Father Pierce was a tall Texan who taught us Religion – Catholic History – in 9th and 10th grades. (I learned about the Babylonians and Nebuchadnezzar from the tall Texan.) He was famous or infamous for insisting that on every sheet of foolscap – writing paper measuring 13.5 inches by 17 inches – we write JMJ – Jesus, Mary, and Joseph – in the left-margin and the date on the right-side (i don’t remember where we wrote our names). Also, he lectured and we were expected to take verbatim notes. He also checked homework. His was the only class that I did homework for, simply because he checked it. Most of our teachers only checked homework if during the homework review, you couldn’t answer their questions (any homework that I knew how to talk through, I didn’t do, because if called on, I could answer and prevent the teacher from asking to see my notebook and my homework).

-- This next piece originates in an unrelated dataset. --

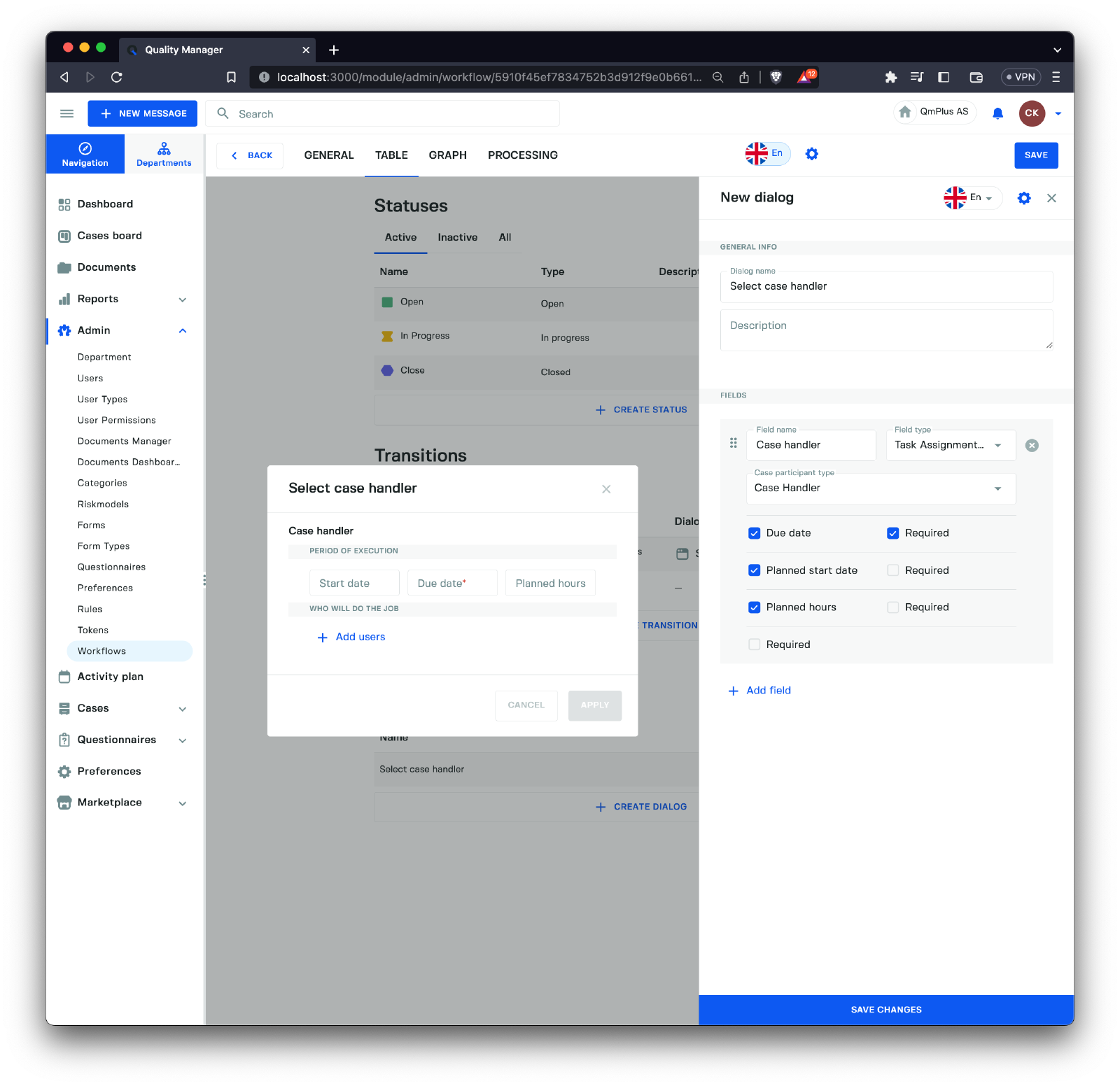Open the Field type Task Assignment dropdown
1120x1086 pixels.
tap(950, 445)
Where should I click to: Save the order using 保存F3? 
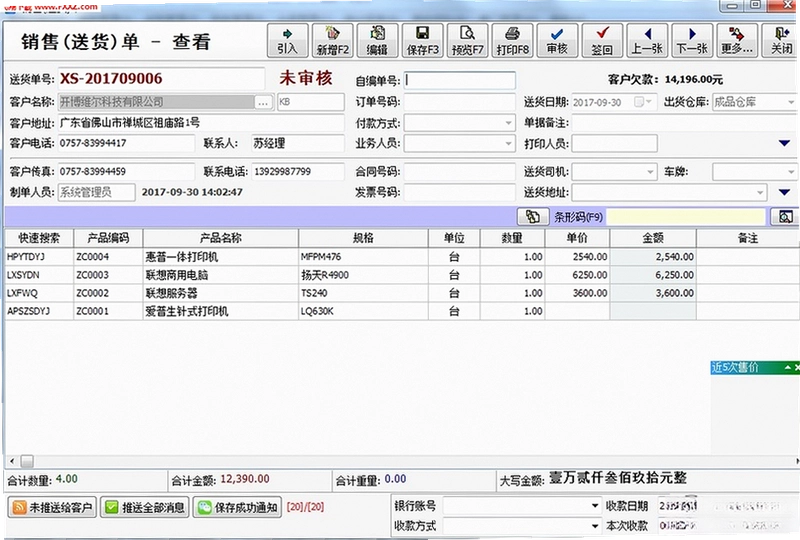coord(422,40)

We had final exams twice a year, first in December before the Christmas break and then again in June before summer vacation. There were no classes during finals week and you were expected to study and prepare for your tests in the time when you were not scheduled to write an exam. All finals were taken in the auditorium/gym and the Friday before finals we would bring our classroom desks down to the auditorium/gym and set them in long rows. You wrote finals either in a 2-hour morning session or in a 2-hour afternoon session (the afternoon sessions were most desirable, because you could study in the morning). The teachers proctored the exams.

Back in 1964/1965, all exams required essay answers and you had write in ink. Foolscap was provided and you could ask for as much paper as you needed. The only exams that had fill-in-the-blanks or multiple-choice questions were the French or Latin finals (verb conjugations and noun adjective agreements were common fill-in-the-blanks or multiple-choice questions). Father Pierce’s finals were renowned for their length and the amount of writing they required. And because of Father Pierce long exams, a saying developed among the “brains” (in 1964 terms like geeks and nerds were not in use, the geeks and nerds of that bygone time were known as brains). After taking Father Pierce’s final we would come out and ask each other, “How may foolscaps did you write?” Franchino always wrote more than the rest of us; I’m talking 15 to 20 pages in a two-hour sit-down. The expression stayed with us even after Father Pierce was gone from St. Mary’s.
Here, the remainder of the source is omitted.